* Article:
Learn Tensorflow by Examples Series - Part 7

Transfer Learning with Tensorflow - I


Have you ever wondered why humans are able to learn newer things without a lot of examples and relatively quickly, and why it takes a lot of time (and examples) for neural networks to learn even basic image recognition?
The answer lies in a concept called transfer learning. An untrained neural network is like a new-born baby, it just doesn't come pre-trained to recognize the world around it. Once a baby learns how to recognize and perceive visuals, it applies that learning to understand more complex series of events.
The way neural networks are generally trained, we literally train them to make sense of numbers they haven't seen before, every time (e.g. pixels in images). Transfer learning is a technique with which we can reuse what a neural network has already learned, and apply that knowledge to new, similar or more complicated tasks.

(Dataset entries)
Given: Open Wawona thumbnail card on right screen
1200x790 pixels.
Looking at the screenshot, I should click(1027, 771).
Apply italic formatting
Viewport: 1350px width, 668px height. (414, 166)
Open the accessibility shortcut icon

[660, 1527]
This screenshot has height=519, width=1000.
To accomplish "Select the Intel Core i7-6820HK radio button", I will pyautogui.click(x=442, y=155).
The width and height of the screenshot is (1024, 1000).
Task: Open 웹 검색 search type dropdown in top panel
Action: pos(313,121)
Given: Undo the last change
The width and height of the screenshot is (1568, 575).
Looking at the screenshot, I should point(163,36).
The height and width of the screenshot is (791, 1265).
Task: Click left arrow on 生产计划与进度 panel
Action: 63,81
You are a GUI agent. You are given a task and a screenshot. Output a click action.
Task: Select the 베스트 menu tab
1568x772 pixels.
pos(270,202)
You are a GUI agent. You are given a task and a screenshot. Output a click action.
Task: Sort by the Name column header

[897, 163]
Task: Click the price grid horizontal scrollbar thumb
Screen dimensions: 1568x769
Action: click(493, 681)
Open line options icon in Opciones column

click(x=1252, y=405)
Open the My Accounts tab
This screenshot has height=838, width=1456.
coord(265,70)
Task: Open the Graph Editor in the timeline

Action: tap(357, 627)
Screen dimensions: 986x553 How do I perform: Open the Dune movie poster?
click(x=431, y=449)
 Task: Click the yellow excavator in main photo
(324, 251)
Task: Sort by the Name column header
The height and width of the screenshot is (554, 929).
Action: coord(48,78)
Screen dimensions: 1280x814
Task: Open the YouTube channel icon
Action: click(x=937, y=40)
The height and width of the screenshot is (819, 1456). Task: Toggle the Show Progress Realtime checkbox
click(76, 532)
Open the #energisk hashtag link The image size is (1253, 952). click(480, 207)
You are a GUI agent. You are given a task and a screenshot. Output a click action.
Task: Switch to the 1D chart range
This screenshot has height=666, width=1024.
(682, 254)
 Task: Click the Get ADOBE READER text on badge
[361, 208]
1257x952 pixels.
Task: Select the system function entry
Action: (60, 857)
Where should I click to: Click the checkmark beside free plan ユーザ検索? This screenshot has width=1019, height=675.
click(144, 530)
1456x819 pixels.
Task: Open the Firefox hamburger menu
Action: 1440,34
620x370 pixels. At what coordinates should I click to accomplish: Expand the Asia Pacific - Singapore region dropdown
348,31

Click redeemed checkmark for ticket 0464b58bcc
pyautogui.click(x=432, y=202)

* Task list:
1. In the transfer learning article, what is an untrained neural network compared to?
2. Resume the transfer learning article after its final sentence.

* Responses by task:
1. A new-born baby.

2.
It's a terrible thing to see and have no vision - Hellen Keller
In this tutorial we will,
  1. Create and train a deep neural net: Call it model1, with 4 hidden layers, train it to recognize digits 0-4 in MNIST dataset.
  2. Transfer learn a new model: Create a new neural network, say model2, and copy (transfer) the first two hidden layers of model1 to model2, and "freeze" model2's first layer.
  3. Train the new model on different type of data: Train model2 (only unfrozen layers) on digits 5-9, and compare how fast it learns compared to the original model1.

1. Create and train a deep neural net

Create a deep neural net (with 4 hidden layers), say model1, train it to recognize digits 0-4 in MNIST dataset.
import tensorflow as tf
import numpy as np
from tensorflow.contrib.layers import fully_connected
tf.reset_default_graph()

n_inputs = 28*28
n_outputs = 10

# Define inputs
X = tf.placeholder(tf.float32, shape=(None, n_inputs), name='X')
y = tf.placeholder(tf.int64, shape=(None), name='y')

# Construct the neural network
with tf.name_scope('dnn'):
    hidden1 = fully_connected(inputs=X, num_outputs=300, scope='hidden1')
    hidden2 = fully_connected(inputs=hidden1, num_outputs=100, scope='hidden2')
    hidden3 = fully_connected(inputs=hidden2, num_outputs=100, scope='hidden3')
    hidden4 = fully_connected(inputs=hidden3, num_outputs=100, scope='hidden4')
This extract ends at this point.